Coteaux de l’Aubance AOC is an appellation (1950) for a medium-sweet white wine made from Chenin Blanc in Anjou southwest of the city of Angers in the west of France’s Loire Valley. The vineyards lie in ten communes (listed below) o the south (left) bank of the Loire river opposite and just south of Angers, and immediately north of the more renowned Coteaux du Layon AOC. It is named after the Aubance, a tributary of the Loire which runs parallel with the Layon a few kilometres upstream (Clive Coates MW: 1990, p.235). Red wines from this same area can be bottled under the Anjou-Villages-Brissac AOC.
Vineyard area & wine production: 1988 112ha produced 1,749hl (Clive Coates MW: 1990, p.235).
Communes (10): Brissac-Quincé. | Denée. | Juigné-sur-Loire. | Mozé-sur-Louet. | Mûrs-Erigné. | Saint-Jean-des-Mauvrets. | Saint-Melaine-sur-Aubance. | Saint-Saturnin-sur-Loire. | Soulaines-sur-Aubance. | Vauchrétien.
Terroir: Andrew Jefford (2006, p.50) notes that ‘the [schistous soils, with its heat-retaining slate topsoil] are the same soils as Savennières, but [the zone has] not quite the same good fortune with its slopes and aspects.’ The geographical area is characterized by a landscape made up of many small hills, not very steep, of varied exposure, whose altitudes vary between 50 metres and 90 metres.
It extends over the territory of the 10 communes mentioned above and is limited, to the west, by the mouth of the Aubance river in the Loire, to the east, by a Cretaceous plateau on the edge of the Paris Basin, to the north, along the Loire and on the southern fringe, through the forests of Brissac and Beaulieu.
The Aubance is a small tributary of the Loire, emblematic of this geographical area and flowing north, from its source and to the town of Brissac-Quincé. It then turns north-west to the municipality of Mûrs-Erigné, then its course becomes parallel to that of the Loire south-west of the city of Angers.
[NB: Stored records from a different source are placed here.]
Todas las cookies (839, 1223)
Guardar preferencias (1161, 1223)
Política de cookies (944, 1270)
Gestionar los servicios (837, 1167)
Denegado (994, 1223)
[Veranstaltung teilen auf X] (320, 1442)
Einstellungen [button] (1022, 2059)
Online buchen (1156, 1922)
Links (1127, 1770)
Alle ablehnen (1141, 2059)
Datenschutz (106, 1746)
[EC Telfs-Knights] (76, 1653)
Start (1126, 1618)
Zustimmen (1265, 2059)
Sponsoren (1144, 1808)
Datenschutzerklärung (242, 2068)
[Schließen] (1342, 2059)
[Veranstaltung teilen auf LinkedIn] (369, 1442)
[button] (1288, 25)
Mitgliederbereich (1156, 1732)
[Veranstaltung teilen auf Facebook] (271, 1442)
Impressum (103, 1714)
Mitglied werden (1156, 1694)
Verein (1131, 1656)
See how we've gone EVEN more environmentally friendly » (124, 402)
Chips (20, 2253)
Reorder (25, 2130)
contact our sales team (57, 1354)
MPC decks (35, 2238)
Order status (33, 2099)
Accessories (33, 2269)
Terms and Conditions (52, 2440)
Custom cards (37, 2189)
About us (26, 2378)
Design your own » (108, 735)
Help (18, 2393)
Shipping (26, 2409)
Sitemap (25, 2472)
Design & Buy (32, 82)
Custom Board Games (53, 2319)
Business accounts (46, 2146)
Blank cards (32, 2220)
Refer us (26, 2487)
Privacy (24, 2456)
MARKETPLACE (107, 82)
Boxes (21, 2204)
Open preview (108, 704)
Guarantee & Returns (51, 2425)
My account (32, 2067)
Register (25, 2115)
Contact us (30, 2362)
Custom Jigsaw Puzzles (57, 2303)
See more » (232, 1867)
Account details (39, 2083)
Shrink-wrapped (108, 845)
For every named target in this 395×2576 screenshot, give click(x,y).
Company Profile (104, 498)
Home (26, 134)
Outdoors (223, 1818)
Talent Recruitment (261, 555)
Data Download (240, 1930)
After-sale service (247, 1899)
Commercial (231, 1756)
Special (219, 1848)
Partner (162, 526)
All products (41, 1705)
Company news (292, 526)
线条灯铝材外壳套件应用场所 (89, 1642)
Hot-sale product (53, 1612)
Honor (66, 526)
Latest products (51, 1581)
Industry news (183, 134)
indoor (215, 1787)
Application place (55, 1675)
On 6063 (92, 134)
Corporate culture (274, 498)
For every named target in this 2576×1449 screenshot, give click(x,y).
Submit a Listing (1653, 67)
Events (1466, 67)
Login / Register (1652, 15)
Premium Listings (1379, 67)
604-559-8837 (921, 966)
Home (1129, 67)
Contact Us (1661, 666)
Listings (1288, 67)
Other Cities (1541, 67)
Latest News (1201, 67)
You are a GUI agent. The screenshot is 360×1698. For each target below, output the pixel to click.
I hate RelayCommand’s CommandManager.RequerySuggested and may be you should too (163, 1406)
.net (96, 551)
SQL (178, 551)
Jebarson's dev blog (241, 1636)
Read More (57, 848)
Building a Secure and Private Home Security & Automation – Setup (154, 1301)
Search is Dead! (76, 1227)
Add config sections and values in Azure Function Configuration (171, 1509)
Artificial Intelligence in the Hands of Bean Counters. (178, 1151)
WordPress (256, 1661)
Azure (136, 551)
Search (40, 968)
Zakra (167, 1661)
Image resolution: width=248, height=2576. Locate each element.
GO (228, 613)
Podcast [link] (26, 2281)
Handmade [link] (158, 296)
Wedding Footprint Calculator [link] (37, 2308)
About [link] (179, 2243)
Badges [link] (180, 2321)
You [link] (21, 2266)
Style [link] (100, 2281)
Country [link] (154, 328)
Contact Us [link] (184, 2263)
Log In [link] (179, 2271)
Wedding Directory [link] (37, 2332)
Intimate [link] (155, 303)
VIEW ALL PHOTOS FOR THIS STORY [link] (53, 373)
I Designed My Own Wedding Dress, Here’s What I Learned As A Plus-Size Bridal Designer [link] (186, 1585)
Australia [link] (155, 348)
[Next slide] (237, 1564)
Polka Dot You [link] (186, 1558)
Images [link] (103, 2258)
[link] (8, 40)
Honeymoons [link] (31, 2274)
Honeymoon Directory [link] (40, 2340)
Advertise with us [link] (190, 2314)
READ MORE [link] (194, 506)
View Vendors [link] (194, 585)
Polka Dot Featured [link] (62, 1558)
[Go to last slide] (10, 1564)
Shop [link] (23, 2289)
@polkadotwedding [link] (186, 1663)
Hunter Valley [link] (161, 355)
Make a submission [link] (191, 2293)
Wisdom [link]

The soils, developed on the schist or schisto-sandstone substrate of the Armorican Massif which constitutes a plateau sloping gently towards the Loire, are most often shallow with good thermal behavior and characterized by low water reserves. On the western part of the geographical area, occasional outcrops emerge from acidic eruptive formations (rhyoliths) or basic eruptions (spilites) at the origin of very stony soils.
The communes located north of the production zone have the particularity of being based on slate shale formations. These have been used for several centuries to build the walls of houses, build roofs, make floors and even make pieces of furniture such as sinks, tables or stairs.
The geographical area is a low-watering enclave, benefiting from a Foehn effect, sheltered from oceanic humidity due to the higher reliefs of Choletais and Mauges. Annual precipitation is around 585 millimeters while it is nearly 800 millimeters in Choletais. The values found at Brissac-Quincé are the lowest of the weather stations in the department of Maine-et-Loire. There is also a difference in rainfall during the vegetative cycle of around 100 millimeters compared to the rest of the department.
Average temperatures are relatively high (around 12 ° C) and 1 ° C higher than the entire department of Maine-et-Loire. The particular mesoclimate of this sector is highlighted by the southern trend of the flora within which holm oaks and parasol pines are present.
Wineries: Domaine de Bablut. | Château de Bois-Brinçon. | Gué d’Orger. | Domaine Montgilet. | Château Princé. | Domaine Richou. | Domaine Rochambeau.